▶ **Selected passage**
________________
4

I am having documents with an attached sparse vector like this:

{
 "_id" : ObjectId
 "vec" : [ 
    {
        "dim" : 1,
        "weight" : 8
    }, 
    {
        "dim" : 3,
        "weight" : 3
    }
  ]
}

I am trying to get the normalised dot product with an input vector of the same format and all documents in the collection. I can accomplish it with this quite cumbersome aggregate query, but I am wondering if there is a more efficient method.

[
  {$unwind: "$vec"},
  {$project: {
    squareWeight: {multiply: ["$vec.weight","$vec.weight"]}, //for the norm
    dim: "$vec.dim",
    weight: "$vec.weight"
    inputVec: {$literal:[{dim:2,weight: 5},{dim:5, weight:2}]} //input vector
  }},
  {$project: {
    dim: 1,
    squareWeight: 1,
    scores: {
      $map: { //multiplying each input element with the vector weight
        input: "$inputVec"
        as: "input"
________________
▶ **Set of tasks**
1. In the sparse-vector question, condense the paragraph beginning "I am trying to get the normalised dot product" into one or two short sentences that keep its main facts.
2. According to the sparse-vector question, why does the first $project stage compute a squareWeight field? Answer in one to three sentences.
3. In the sparse-vector question, which dimension and weight pairs make up the input vector given in the query?
________________
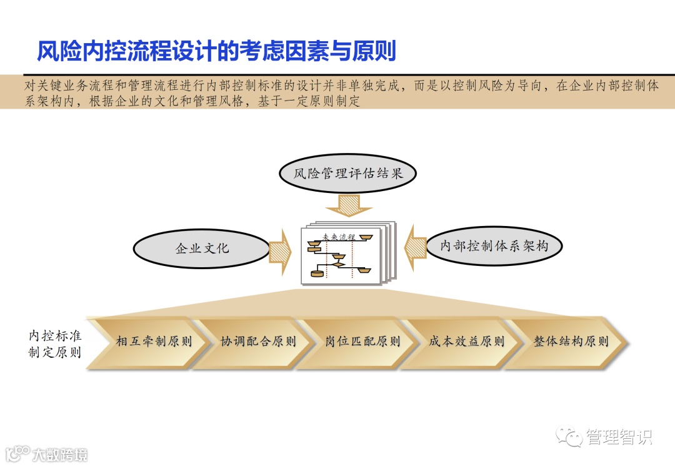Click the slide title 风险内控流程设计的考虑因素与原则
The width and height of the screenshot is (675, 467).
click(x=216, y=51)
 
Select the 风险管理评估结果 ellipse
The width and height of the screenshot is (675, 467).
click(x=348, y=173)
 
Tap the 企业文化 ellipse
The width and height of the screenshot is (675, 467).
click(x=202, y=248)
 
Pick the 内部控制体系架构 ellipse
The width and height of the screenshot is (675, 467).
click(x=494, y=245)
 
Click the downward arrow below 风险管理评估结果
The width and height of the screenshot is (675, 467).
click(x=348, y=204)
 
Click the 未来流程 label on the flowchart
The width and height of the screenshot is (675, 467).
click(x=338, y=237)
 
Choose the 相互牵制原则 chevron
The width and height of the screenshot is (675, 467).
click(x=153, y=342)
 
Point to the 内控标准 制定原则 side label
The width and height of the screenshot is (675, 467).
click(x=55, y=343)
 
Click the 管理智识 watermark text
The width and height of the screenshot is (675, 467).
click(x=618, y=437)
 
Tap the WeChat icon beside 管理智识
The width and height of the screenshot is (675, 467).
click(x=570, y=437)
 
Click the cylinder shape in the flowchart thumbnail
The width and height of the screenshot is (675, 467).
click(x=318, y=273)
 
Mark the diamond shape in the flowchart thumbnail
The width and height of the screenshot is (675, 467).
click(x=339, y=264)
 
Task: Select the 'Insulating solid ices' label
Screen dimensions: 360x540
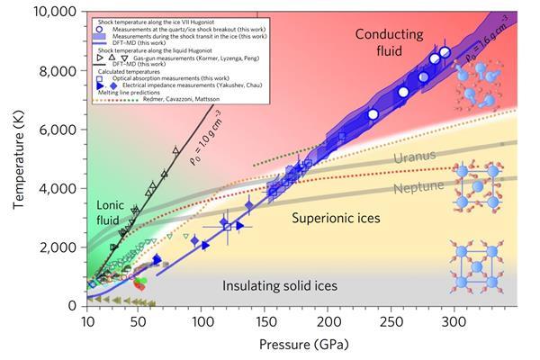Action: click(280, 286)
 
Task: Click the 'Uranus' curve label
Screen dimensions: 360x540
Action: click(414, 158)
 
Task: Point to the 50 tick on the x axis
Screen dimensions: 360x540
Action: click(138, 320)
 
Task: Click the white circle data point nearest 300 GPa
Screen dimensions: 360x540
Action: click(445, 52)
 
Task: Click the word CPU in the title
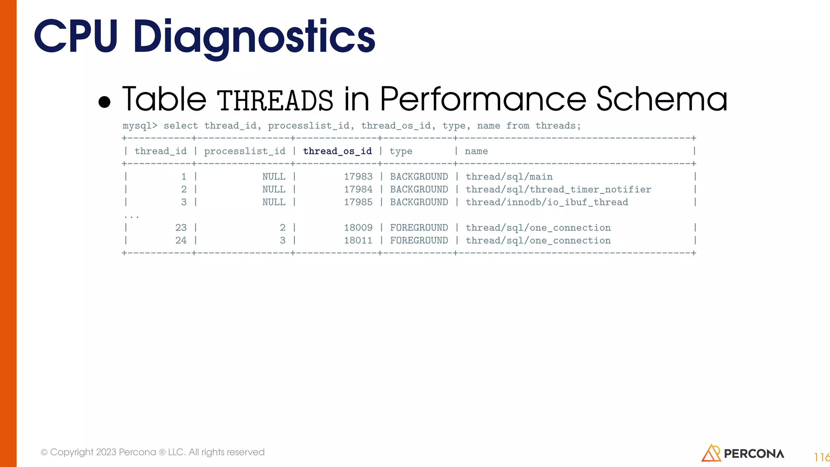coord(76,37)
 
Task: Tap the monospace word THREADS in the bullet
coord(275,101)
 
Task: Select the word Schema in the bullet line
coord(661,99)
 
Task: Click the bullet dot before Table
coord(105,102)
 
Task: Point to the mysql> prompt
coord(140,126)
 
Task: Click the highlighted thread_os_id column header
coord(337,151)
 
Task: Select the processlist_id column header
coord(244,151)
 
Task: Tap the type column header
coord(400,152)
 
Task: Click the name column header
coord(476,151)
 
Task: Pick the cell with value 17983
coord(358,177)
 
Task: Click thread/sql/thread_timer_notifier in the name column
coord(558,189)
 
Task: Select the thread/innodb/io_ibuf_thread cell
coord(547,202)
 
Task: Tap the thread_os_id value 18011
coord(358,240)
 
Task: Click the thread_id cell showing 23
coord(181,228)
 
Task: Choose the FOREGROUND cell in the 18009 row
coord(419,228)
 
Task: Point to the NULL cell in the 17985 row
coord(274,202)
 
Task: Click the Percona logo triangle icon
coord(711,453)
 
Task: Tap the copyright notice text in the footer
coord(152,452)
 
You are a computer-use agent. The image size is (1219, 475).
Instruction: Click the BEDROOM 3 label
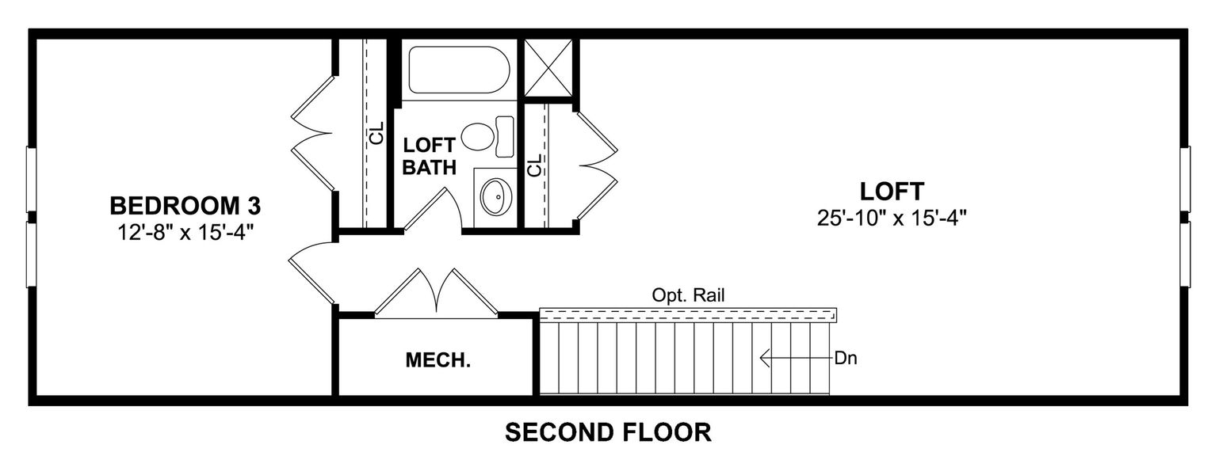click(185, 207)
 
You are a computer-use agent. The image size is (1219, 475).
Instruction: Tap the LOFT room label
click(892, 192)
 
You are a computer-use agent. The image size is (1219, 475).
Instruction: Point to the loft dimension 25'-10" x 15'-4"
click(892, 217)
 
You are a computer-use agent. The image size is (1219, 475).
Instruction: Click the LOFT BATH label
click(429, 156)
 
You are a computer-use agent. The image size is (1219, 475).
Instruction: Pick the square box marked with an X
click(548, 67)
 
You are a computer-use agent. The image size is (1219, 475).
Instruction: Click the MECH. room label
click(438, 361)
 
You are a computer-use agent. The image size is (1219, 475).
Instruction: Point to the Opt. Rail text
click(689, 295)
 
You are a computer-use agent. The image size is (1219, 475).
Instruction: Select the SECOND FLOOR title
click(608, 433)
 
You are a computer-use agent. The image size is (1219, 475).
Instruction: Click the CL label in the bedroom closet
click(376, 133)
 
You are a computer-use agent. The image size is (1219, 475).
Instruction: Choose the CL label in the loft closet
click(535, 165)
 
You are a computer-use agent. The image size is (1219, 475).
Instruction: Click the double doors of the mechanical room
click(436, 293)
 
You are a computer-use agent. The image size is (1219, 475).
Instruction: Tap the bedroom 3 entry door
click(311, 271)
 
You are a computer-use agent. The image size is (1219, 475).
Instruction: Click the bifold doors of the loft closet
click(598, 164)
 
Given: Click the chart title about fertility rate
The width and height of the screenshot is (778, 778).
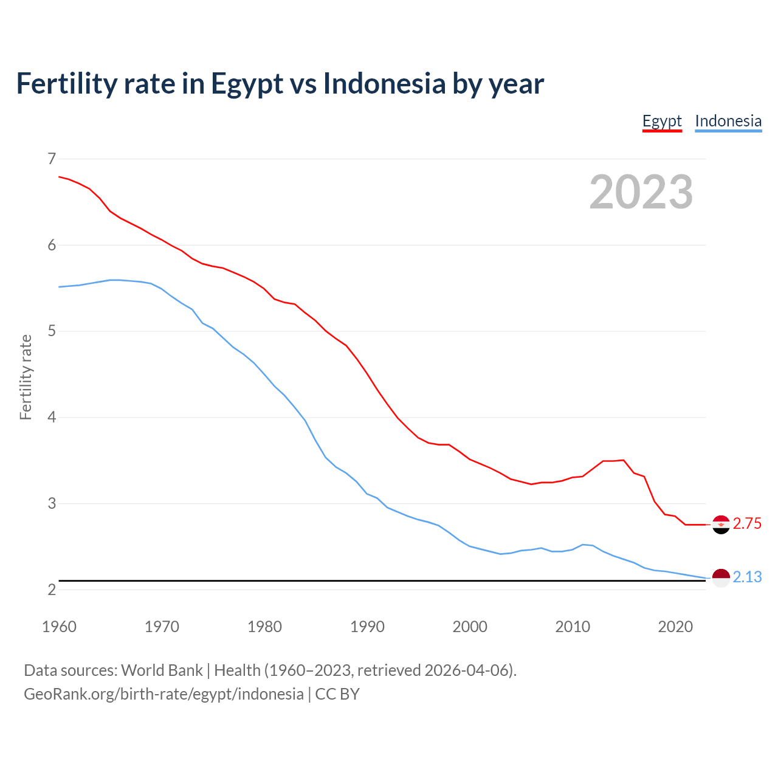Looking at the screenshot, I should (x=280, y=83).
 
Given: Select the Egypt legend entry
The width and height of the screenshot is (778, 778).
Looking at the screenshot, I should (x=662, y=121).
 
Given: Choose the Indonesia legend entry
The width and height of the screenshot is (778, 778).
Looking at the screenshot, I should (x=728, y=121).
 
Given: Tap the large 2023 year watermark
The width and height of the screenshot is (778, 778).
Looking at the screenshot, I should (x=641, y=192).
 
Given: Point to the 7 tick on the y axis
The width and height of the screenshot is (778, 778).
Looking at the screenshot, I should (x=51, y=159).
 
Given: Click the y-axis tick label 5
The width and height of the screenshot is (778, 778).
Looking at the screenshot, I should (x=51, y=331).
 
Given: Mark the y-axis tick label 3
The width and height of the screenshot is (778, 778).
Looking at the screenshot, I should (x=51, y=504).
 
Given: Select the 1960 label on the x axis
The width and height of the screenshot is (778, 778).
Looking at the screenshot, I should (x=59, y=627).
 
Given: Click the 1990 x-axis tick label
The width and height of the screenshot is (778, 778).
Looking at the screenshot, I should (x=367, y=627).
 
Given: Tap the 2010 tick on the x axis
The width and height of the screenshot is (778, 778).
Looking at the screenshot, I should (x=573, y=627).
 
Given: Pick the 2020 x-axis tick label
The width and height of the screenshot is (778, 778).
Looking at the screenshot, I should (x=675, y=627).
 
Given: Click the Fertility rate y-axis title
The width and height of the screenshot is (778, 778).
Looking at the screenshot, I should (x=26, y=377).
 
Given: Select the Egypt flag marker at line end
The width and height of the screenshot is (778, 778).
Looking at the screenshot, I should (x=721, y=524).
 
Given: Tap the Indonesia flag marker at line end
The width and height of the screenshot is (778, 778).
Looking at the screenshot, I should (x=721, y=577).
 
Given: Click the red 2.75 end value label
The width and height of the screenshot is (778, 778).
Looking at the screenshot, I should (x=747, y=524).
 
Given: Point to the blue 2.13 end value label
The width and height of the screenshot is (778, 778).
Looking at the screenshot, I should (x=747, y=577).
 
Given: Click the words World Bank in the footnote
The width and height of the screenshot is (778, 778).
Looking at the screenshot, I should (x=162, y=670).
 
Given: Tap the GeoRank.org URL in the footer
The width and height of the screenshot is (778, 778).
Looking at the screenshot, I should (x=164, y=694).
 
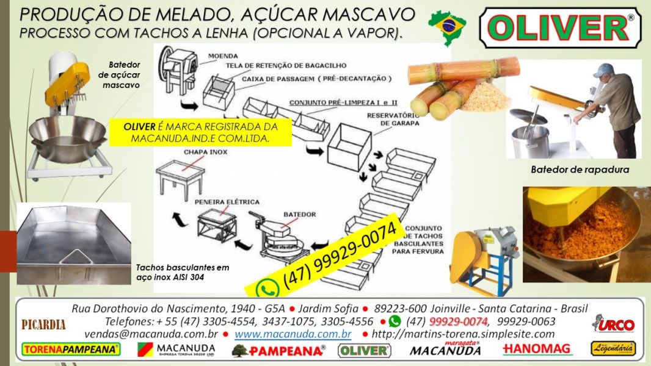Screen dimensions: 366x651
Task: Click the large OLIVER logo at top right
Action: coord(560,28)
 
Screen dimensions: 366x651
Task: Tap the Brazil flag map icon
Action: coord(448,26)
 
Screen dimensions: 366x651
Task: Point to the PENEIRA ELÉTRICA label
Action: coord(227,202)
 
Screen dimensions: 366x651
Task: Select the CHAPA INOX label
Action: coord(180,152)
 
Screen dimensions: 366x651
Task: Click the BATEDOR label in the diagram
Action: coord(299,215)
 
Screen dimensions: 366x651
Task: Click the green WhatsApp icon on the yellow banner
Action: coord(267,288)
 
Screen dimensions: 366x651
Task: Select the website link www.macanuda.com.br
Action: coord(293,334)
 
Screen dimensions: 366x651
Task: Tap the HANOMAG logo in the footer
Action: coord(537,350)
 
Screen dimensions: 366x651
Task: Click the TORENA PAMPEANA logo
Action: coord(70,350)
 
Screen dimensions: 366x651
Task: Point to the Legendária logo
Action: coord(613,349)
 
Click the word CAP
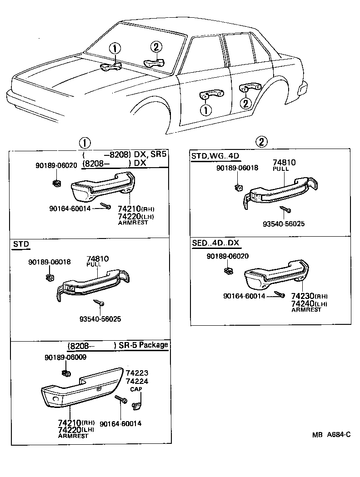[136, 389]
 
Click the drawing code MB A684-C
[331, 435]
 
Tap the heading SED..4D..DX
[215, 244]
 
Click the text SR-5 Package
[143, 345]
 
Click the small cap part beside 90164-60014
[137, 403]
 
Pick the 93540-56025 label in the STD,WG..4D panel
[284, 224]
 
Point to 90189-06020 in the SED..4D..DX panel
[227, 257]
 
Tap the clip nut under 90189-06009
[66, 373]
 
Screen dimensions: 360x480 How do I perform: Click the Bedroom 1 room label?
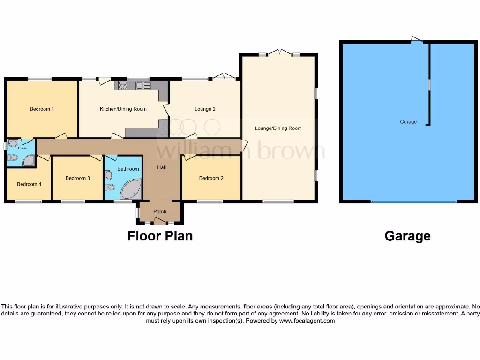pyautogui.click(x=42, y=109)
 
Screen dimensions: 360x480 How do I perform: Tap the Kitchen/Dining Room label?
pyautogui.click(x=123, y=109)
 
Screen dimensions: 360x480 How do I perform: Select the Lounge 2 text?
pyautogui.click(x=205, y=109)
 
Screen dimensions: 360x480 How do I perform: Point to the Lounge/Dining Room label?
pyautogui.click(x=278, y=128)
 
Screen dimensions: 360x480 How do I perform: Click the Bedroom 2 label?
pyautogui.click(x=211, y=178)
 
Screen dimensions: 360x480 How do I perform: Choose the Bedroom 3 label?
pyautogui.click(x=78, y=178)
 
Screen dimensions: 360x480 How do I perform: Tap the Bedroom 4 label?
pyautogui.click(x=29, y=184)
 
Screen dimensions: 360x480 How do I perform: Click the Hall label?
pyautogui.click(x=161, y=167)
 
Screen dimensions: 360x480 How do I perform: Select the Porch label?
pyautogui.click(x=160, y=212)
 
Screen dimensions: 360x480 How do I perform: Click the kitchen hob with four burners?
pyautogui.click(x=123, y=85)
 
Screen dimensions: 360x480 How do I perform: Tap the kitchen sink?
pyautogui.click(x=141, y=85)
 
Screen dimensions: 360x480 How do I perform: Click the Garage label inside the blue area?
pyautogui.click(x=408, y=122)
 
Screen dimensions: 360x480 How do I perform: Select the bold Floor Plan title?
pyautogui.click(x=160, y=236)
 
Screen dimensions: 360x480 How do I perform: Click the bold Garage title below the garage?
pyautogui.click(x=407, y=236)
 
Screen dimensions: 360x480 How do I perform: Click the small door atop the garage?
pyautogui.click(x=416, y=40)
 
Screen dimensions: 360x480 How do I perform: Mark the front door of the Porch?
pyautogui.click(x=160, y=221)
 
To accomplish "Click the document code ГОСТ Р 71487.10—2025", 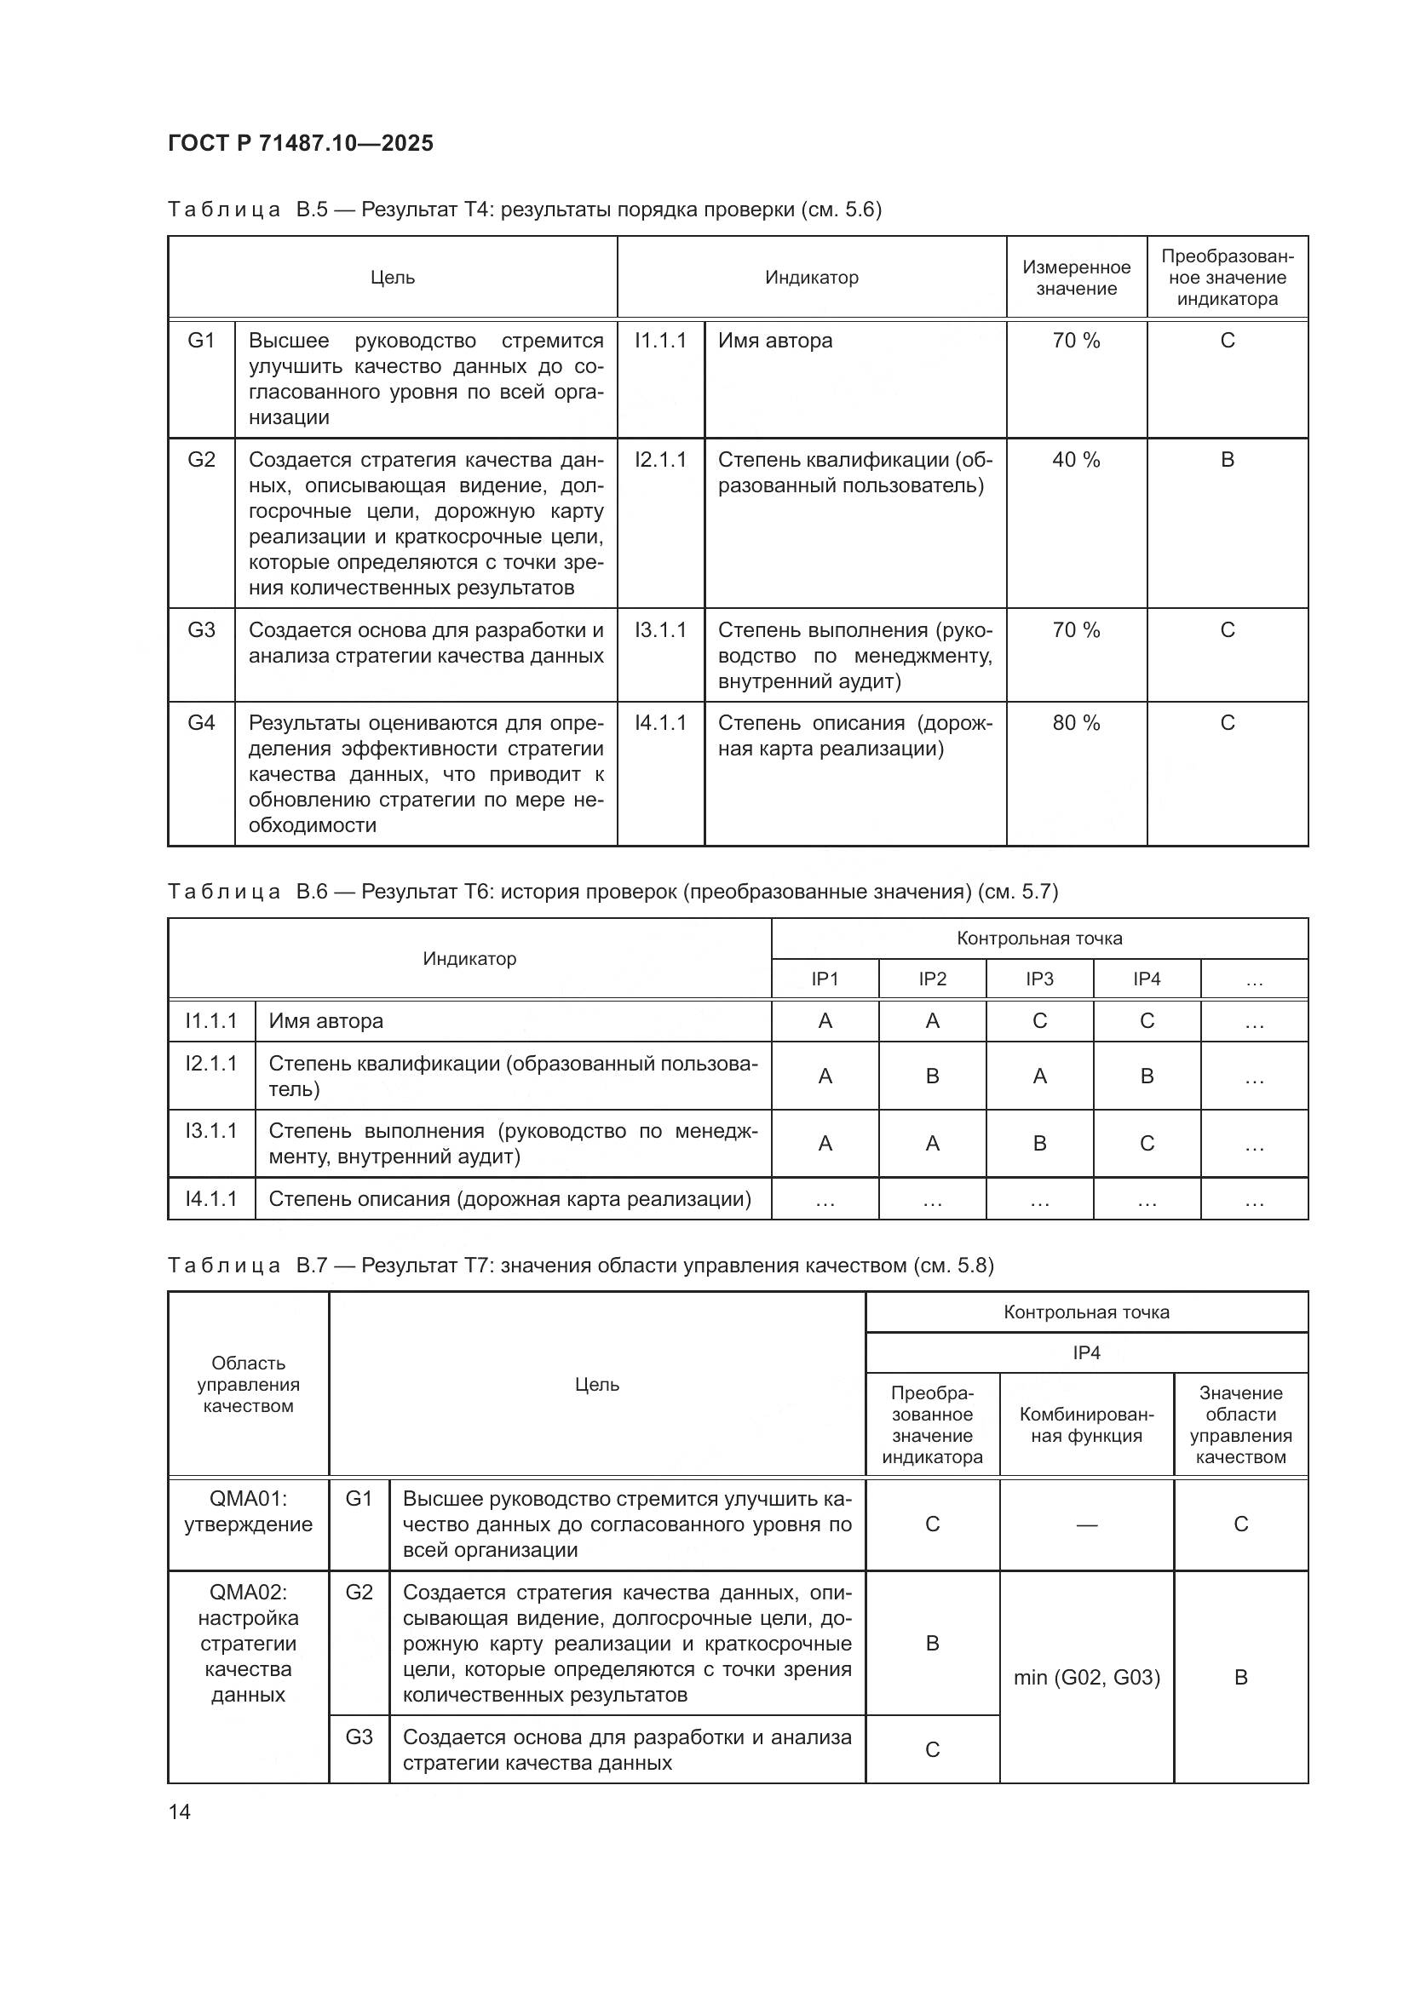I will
________________
▶ **Results of the exercise**
1. The poster wants the normalized dot product between an input vector of the same format and every document in the collection. A cumbersome aggregate query does this, and they ask whether a more efficient method exists.

2. The squareWeight field multiplies each vector weight by itself. The comment beside it says this is "for the norm," which the poster needs because the goal is a normalized dot product.

3. The input vector holds dimension 2 with weight 5 and dimension 5 with weight 2.